BEGIN Dataset

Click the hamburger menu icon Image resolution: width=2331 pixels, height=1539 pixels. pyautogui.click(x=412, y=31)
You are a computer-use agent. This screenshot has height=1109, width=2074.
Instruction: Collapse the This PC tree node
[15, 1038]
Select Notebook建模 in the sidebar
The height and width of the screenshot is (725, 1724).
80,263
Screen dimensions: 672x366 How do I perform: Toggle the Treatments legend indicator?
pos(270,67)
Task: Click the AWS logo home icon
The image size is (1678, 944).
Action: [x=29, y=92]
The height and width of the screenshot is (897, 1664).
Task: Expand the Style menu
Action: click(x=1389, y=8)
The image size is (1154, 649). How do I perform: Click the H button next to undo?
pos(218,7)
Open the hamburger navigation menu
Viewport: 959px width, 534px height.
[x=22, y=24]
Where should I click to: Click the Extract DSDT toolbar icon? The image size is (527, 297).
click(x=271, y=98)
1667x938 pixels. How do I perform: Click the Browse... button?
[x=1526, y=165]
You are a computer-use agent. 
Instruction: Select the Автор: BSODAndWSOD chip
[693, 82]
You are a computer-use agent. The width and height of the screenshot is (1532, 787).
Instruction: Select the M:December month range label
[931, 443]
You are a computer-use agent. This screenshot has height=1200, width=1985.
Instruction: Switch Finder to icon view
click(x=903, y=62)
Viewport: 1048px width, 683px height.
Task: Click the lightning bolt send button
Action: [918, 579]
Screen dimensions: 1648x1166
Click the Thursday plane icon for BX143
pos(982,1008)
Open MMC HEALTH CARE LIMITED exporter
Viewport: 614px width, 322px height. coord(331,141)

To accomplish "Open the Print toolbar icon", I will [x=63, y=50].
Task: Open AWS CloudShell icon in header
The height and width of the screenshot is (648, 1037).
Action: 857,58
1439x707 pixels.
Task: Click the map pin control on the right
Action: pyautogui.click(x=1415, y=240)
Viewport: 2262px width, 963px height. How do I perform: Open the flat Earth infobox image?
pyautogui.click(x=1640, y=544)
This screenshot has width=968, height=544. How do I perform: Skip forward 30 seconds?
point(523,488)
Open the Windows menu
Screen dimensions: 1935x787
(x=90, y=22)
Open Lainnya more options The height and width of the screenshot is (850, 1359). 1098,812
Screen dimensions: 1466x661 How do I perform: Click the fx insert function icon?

END Dataset

▶ _To do_:
Check each line above for the string "agent" and copy every line that has it.

▶ _Task answer_:
You are a computer-use agent. This screenshot has height=1109, width=2074.
You are a computer-use agent. 
You are a computer-use agent. The width and height of the screenshot is (1532, 787).
You are a computer-use agent. This screenshot has height=1200, width=1985.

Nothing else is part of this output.